The City Council agreed 11-2 to make it more difficult to get away with running stoplights by putting cameras at intersections to catch scofflaws. Police Lt. Greg Reinhardt has 30 days to devise a plan. Reinhardt said he expects cameras to be in place by April or May. Initially, 12-16 troubled intersections will have cameras. Eventually, up to 40 intersections could have the equipment, he said. City attorneys have said they expect Minneapolis to be sued over what is referred to as "photo cop," but they also expect the city to prevail. Photo cop's detractors have raised concerns about privacy issues and questioned whether the program is merely a way for the city to make money. Supporters say photo cop will enhance public safety by preventing accidents.
With relatively little debate, the council agreed to give it a shot. The camera will take a picture of a vehicle and license plate as it enters an intersection on a red light. The photo will be reviewed and a ticket mailed to the owner of the vehicle. If the owner wasn't driving, he or she can appeal the offense.
Council member Paul Zerby cited accident numbers, saying that in the past four years, 49 people have been killed at city intersections and 11,800 injured in crashes. "I think we can make an appreciable dent in those numbers," he said. "On balance, this is a good step forward."
As for what revenue it might generate, Reinhardt said it would be several hundred thousand dollars more than the up to $3 million already generated annually for traffic violations. In his view, the cameras also might stem some concerns about racial profiling. "There's no way you can do any profiling with these cameras. You get what you get," he said. He said he expects the city to choose a vendor for the cameras by the year's end. Once the cameras go up, Reinhardt said, he anticipates a 30-day grace period before tickets are issued.
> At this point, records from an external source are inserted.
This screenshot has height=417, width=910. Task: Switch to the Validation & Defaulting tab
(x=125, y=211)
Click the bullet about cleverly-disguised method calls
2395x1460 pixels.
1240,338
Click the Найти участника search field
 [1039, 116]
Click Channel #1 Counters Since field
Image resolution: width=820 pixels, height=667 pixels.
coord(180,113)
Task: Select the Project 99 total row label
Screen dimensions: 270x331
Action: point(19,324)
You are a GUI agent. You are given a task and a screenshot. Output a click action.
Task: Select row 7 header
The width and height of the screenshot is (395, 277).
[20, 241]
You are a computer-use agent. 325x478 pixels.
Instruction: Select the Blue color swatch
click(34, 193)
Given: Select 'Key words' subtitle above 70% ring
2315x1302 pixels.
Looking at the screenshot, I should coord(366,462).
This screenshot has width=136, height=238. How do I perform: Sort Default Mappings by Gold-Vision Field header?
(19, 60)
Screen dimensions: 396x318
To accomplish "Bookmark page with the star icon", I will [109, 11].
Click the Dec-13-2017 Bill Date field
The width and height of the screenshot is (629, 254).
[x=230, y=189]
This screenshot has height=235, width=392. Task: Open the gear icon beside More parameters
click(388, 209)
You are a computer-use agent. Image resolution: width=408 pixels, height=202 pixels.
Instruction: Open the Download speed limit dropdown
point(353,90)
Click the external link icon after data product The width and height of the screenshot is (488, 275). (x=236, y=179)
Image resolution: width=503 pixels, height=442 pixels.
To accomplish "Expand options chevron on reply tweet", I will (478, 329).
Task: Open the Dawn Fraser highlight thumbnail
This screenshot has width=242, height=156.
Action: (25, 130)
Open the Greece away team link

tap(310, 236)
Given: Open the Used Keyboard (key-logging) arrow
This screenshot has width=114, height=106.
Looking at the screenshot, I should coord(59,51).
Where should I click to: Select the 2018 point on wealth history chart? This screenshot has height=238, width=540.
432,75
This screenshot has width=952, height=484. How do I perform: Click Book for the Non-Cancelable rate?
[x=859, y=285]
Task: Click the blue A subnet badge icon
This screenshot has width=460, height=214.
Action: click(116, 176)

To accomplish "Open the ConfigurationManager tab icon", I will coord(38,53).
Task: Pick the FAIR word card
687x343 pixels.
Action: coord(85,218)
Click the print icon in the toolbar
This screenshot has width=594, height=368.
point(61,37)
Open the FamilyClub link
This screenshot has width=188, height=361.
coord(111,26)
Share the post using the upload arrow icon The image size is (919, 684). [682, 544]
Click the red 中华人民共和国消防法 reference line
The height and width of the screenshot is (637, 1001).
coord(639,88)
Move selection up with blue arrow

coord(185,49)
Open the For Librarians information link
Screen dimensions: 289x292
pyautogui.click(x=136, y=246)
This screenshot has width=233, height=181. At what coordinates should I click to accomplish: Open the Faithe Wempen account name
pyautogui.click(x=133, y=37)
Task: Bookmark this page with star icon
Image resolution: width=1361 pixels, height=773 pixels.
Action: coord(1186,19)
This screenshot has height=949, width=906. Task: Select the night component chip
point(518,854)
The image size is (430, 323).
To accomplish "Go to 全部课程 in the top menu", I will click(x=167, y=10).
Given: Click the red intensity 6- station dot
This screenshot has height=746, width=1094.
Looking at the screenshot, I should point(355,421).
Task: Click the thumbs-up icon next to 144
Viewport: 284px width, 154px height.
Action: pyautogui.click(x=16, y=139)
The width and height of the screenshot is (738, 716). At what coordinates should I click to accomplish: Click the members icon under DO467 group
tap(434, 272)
He also noted that drivers who enter the intersection on yellow lights won't be ticketed. City attorneys say they expect the ordinance to survive because of two existing laws. One allows bus drivers to write down license plate numbers of vehicles that run a stop sign on a bus. The violators can be issued citations. Also, ambulance drivers can report the license plate numbers of drivers who fail to yield and those people can be cited, he said. In both cases, the vehicle's owner gets the ticket.